*TASKS*.
A: Decide whether each statement below agrees with the forum thread about making openings for hoses. Answer yes or no for each one, and quote the deciding words of the thread exactly.
(i) The first post suggests drilling three holes of 1 1/4 inches.
(ii) The first post points to pages 218-219 of a hardware catalogue for an assortment of styles and sizes.
(iii) mgmine says that only John's approach will work.
B: In the forum thread about making openings for hoses, whose approach does mgmine say is right if you only want to add nice-looking holes?
C: Pick up the forum thread about making openings for hoses where it ends, and write the next post.

Hi, Greg; couldn't you just use a Forstner bit, perhaps a couple or three separate holes in line? Say 3 - 1 1/4" holes, or even better, size the holes for the readily available plastic inserts commonly used for AV or computer desks:
Sliding Cable Grommets - Lee Valley Tools
Plastic Cord Grommets - Lee Valley Tools
Check out page 218-219 of their HARDWARE CATALOGUE for a big assortment of styles and sizes Lee Valley Tools - Online Catalog


----------



## mgmine (Jan 16, 2012)

John is right on if you want to make it like the picture, Dan is right on if you want to just add nice looking holes. Either way will work.


----------



## Mike (Nov 22, 2004)

Greg, is the shape of the hose opening important for your design?


----------



## giltic (Sep 27, 2010)

Just be creative. You don't have to do all by the plan. If I got it right this hole is just for hoses so Forstner bits will do a fine job. There is also a jigsaw and a small peace of grinding paper for example.

*ENTRIES PROVIDED*.
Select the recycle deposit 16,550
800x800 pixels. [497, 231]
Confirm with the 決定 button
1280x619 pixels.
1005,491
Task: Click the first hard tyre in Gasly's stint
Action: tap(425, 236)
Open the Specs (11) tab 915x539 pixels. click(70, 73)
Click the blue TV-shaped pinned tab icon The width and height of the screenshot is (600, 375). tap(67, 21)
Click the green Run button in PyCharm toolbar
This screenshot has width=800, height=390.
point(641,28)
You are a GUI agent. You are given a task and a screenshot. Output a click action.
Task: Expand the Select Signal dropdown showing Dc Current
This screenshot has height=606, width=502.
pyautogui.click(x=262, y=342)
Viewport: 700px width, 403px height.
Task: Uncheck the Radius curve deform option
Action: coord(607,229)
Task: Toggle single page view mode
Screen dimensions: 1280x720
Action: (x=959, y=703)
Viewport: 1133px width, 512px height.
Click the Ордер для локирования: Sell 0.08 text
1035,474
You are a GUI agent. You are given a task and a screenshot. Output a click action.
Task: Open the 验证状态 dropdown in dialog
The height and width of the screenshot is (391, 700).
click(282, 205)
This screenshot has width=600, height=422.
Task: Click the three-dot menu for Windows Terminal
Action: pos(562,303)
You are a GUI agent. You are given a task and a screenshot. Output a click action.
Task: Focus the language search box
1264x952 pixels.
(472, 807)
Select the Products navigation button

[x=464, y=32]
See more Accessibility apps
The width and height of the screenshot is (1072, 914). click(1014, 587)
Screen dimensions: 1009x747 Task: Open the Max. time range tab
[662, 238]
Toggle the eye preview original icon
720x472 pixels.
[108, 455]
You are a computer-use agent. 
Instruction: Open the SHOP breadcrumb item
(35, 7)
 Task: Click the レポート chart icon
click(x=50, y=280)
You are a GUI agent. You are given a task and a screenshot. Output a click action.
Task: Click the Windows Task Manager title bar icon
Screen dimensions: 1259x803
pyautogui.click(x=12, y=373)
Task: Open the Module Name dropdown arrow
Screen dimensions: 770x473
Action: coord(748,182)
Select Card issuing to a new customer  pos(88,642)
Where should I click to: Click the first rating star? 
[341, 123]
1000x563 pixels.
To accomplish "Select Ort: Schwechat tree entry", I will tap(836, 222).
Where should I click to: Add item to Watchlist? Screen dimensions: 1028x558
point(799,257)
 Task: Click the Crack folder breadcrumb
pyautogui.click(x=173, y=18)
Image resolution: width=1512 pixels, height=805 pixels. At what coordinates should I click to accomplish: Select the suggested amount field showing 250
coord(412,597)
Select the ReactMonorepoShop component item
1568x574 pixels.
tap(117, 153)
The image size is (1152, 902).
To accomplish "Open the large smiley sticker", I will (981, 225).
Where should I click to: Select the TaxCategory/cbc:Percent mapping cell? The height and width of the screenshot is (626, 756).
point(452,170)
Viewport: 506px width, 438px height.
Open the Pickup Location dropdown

*RESPONSES IN ORDER*.
A:
(i) Yes: "Say 3 - 1 1/4" holes"
(ii) Yes: "Check out page 218-219 of their HARDWARE CATALOGUE for a big assortment of styles and sizes"
(iii) No: "Either way will work."

B: Dan's approach.

C:
----------



## apache67 (Dec 5, 2012)

Mike said:


> Greg, is the shape of the hose opening important for your design?


Thanks for all the comments guys. No the shape isn't important from a functional standpoint. The cut shape is just a signature feature of an ADA stand. 

These stands are ridiculously expensive to buy and ship (that, is if you can even find one). There are only two dealers in the US that sell ADA products (Houston and San Fran).

Because of the high price and the lack of availability, I decided to build my own.

Thanks!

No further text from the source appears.